** PROVIDED PASSAGE **
================================

Meta-analysis of the effects of RVD or pulmonary vascular dysfunction on mortality

Among the 12 included studies involving 2319 patients with ARDS, the OR of mortality in patients with ARDS and RVD or pulmonary vascular dysfunction was 1.68 (95% CI = 1.21–2.32, I² = 40.8%, P = 0.002), regardless of diagnostic methods or evaluation criteria. Given the presence of statistical heterogeneity, the data were analyzed using a random-effects model. The results of the overall meta-analysis indicated that the risk of death in patients with ARDS and RVD or pulmonary vascular dysfunction was significantly elevated, as compared with patients with ARDS and without RVD or pulmonary vascular dysfunction. The result of I² = 40.8% suggested that there was no apparent heterogeneity among studies (Fig. 2 ).

Fig 2 — Forest plot for odds ratio of mortality of right ventricular dysfunction or pulmonary vascular dysfunction in patients with acute respiratory distress syndrome undergoing lung protective ventilation.

================================

** DATA **
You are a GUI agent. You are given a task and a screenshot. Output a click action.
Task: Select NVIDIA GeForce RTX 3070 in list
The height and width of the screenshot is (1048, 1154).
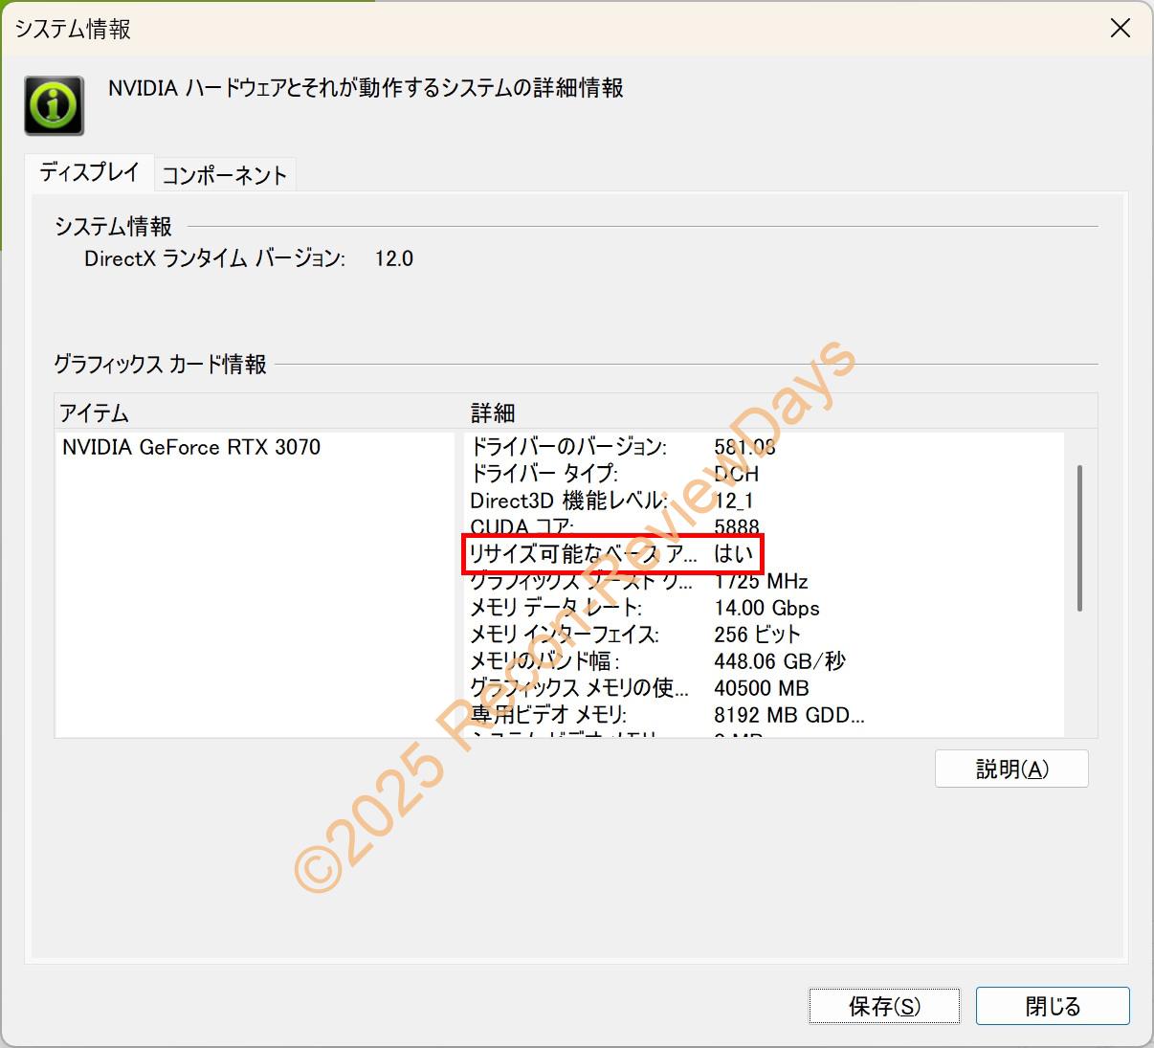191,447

================================

** YOUR ASSIGNMENT **
Continue the meta-analysis passage on right ventricular dysfunction and mortality in ARDS from its last sentence. This material has no connection to the meta-analysis text.

** SOLVED PROBLEM **
Subgroup analysis

All 12 studies were included in subgroup analyses based on RVD types. Among them, eight studies enrolled patients with ACP2, 3, 4 ^, 8, 9, 10 ^, ¹² ^, ¹⁵ and four studies enrolled patients with pulmonary vascular dysfunction or mild RVD.⁷ ^, ¹¹ ^, ¹³ ^, ¹⁴ The types of RVD within the included studies are listed in e-Appendix 4. After pooling individual studies, ACP was significantly associated with death in patients with ARDS (OR = 1.57, 95% CI = 1.09−2.25, I² = 32.2%, P = 0.015). In contrast, in the subgroup analysis, there was no association between pulmonary vascular dysfunction or mild RVD and death (OR = 1.75, 95% CI = 0.81–3.75, P = 0.165, I² = 56.5%) (Fig. 3 ).

Fig 3 — Pulmonary vascular dysfunction or mild right ventricular dysfunction and acute cor pulmonale.

Publication bias

All 12 of the included studies were mainly distributed at the top and middle part of the funnel plot (Fig. 4 ), with a basic symmetric distribution that resembled an upside-down funnel. This implied that there was no significant publication bias. Further, Egger's test also indicated that there was no publication bias (P = 0.435).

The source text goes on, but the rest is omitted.